Isaac Julien (b. 1960) has won many awards for his work, including at least half a dozen international awards for his seminal film Looking for Langston (1989). In 2001 he was nominated for the Turner Prize for The Long Road to Mazatlan and Vagabondia. Julien studied painting and fine art film at Central St Martin’s School of Art, and is currently a member of faculty at the Whitney Museum of American Arts and Professor of Global Art at the University of the Arts, London. His work is in the collections of Tate Modern, Centre Pompidou, the Museum of Modern Art (New York), Los Angeles Museum of Contemporary Art, Guggenheim Museum, the Albright-Knox Museum, the Irish Museum of Modern Art, the National Museum of Norway, Brandhorst Collection, Fundación Helga de Alvear, Goetz Collection, the Louis Vuitton Art Foundation, LUMA Foundation, the Zeitz Foundation and the Kramlich Collection. Select solo museum exhibitions include Museo Universitario Arte Contemporáneo, Mexico City (2016); the De Pont Museum, Netherlands (2015); Museum of Modern Art, New York (2013), and Art Institute of Chicago (2013). He currently has solo exhibitions at MOCA Taipei and the Whitworth at the University of Manchester as well as works in the group exhibition, “Selves and Others” at SFMOMA. Julien is the recipient of the James Robert Brudner ‘83 Memorial Prize and Lectures at Yale University (2016). Most recently he received the Charles Wollaston Award (2017), for most distinguished work at the Royal Academy Summer Exhibition and in 2018 he was made a Royal Academician. Julien was awarded the title Commander of the Most Excellent Order of the British Empire (CBE) in the Queen’s birthday honours, 2017. Julien lives and works in London.
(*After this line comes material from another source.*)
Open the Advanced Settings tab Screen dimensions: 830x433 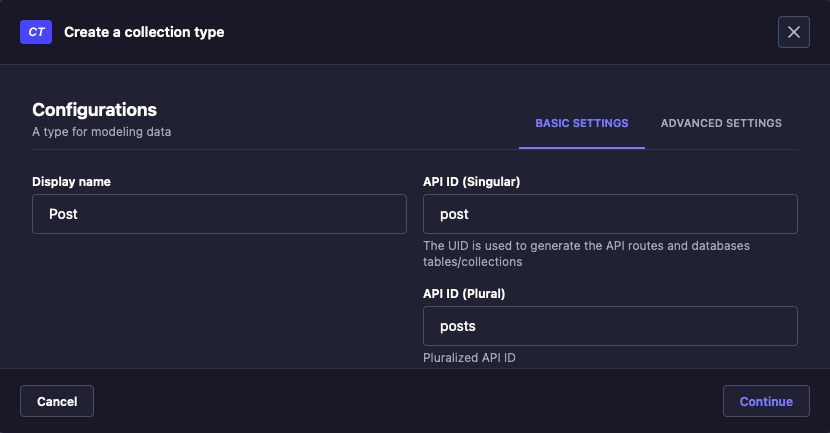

Christina Quarles (b. 1985, Chicago, IL) received an MFA from the Yale School of Art in 2016, and holds a BA from Hampshire College. Quarles was a 2016 participant at the Skowhegan School for Painting and Sculpture. Recent group exhibitions include “Trigger: Gender as a Tool and as a Weapon” (New Museum, New York, NY), “Fictions” (The Studio Museum, New York, NY), and “Reconstitution” (LAXART, Los Angeles, CA), among others. Quarles has been the recipient of a number of awards and grants including the Rema Hort Mann Emerging Artist Grant and the Robert Schoelkopf Fellowship at Yale University. She is preparing for a solo exhibition at the Berkeley Art Museum in September 2018 as part of the MATRIX series and will participate in the “Made in L.A.” biennial at the Hammer Museum opening on June 2, 2018. Quarles lives and works in Los Angeles.